Review Summary: One very angry young gentleman
A few months ago, youtube extraordinaire Anthony Fantano declared: “hip-hop is pretty much nu-metal now” – referring of course to the current proliferation of jumped-up, metal-stylised rappers such as 6ix9ine, $uicideboy$ and the loathsome XXXtentacion. True – the aforementioned do possess an aggression reminiscent of the basic nu-metal aesthetic, but, they lack that level of emotional despair that gave the occasional nu metal hit such a furious and vitriolic edge. With that said, upcoming soundcloud rapper Kamiyada ticks all the boxes with this utterly nihilistic and corrosively embittered
Kill the Space God EP.
Lyrically,
Kill the Space God is far from profound or enthralling. But, when Kamiyada’s hyper-distorted, blood-curdling roar drags through the EP’s miasma of droning basslines, he cracks into a vein of distraught emotion unattainable by his contemporaries with their brattish screamed vocals and “whose bass can break the most car speakers” production jobs. On “ACT 2 – BirthOfTheSpaceGod”, Kamiyada’s throat-shredding is truly terrifying – not sounding too far off from an Iowa era Corey Taylor either. With the following “ACT 3 – VENGEANCE”, the intensity culminates to complete meltdown, with Kamiyada’s throat canal imploding with the instrumental into a shrieking psychosis of white noise. Never have I heard vocals sounding so tortured on a hip-hop release.
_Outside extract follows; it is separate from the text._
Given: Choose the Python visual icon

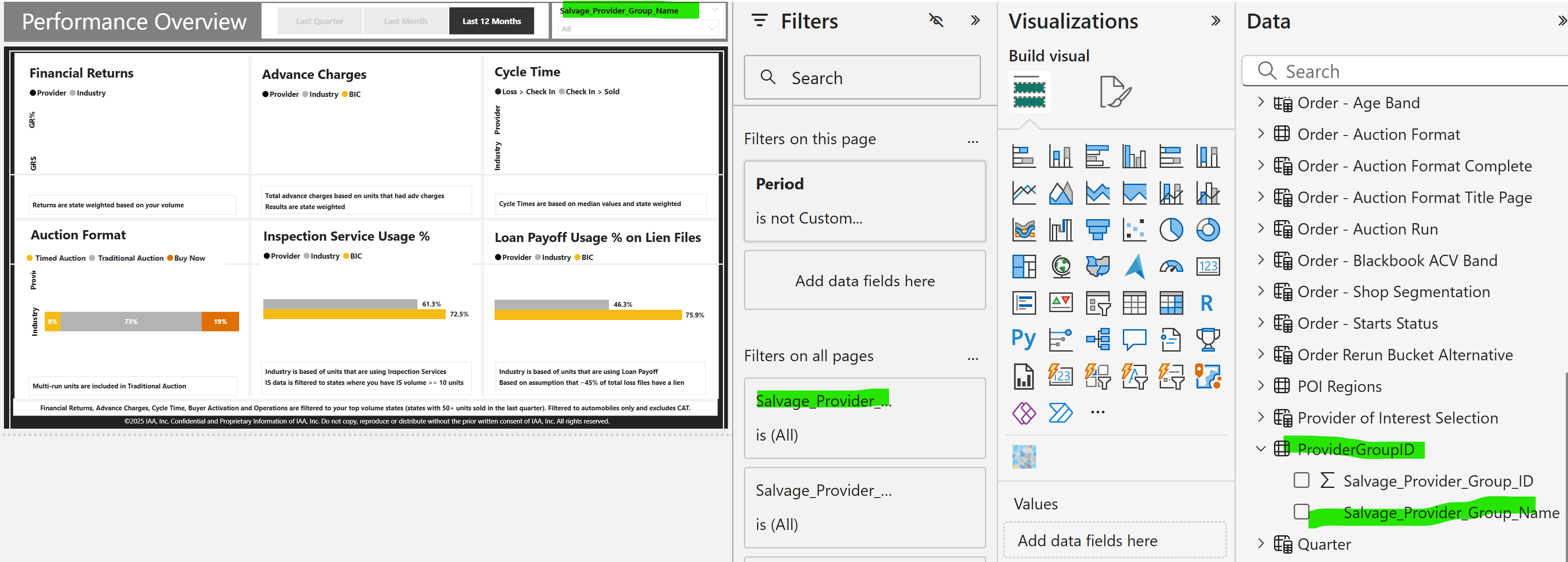Looking at the screenshot, I should coord(1023,339).
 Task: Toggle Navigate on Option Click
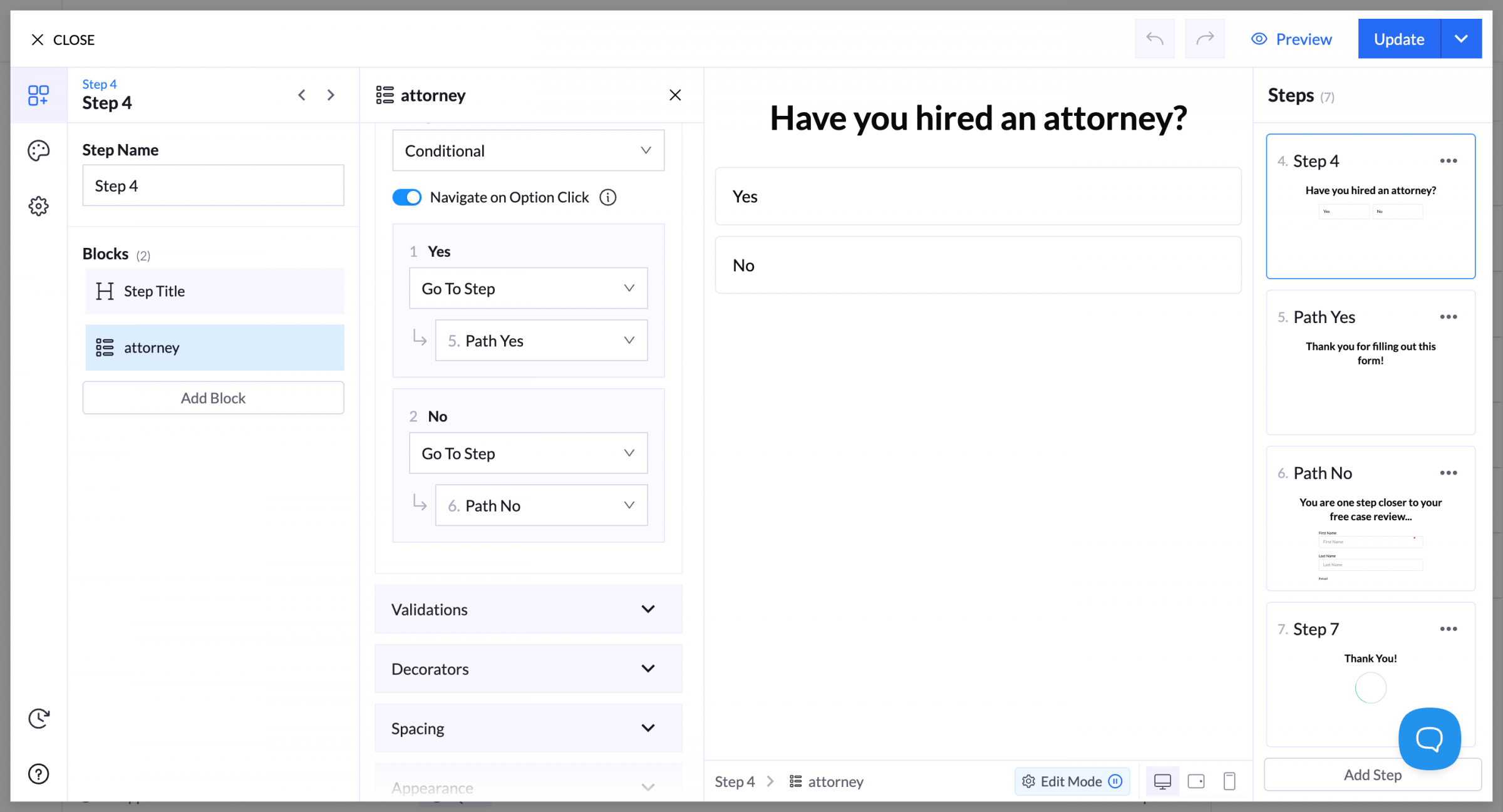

The interpolation of “Breathe” by the Prodigy on closer “ACT 5/5 – SpaceGodNeverDies” helps to further stoke the nu-metal comparisons. Yes, it’s not nu metal at all, but it does invoke a nostalgia of the time. However, rather than relying on the limited impact of novelty, the sample gets flipped up with a metallic pang to ensure the final “bass in yo face” drop forcefully boots the SpaceGod back into whatever anguished bowel of soundcloud he spawned from.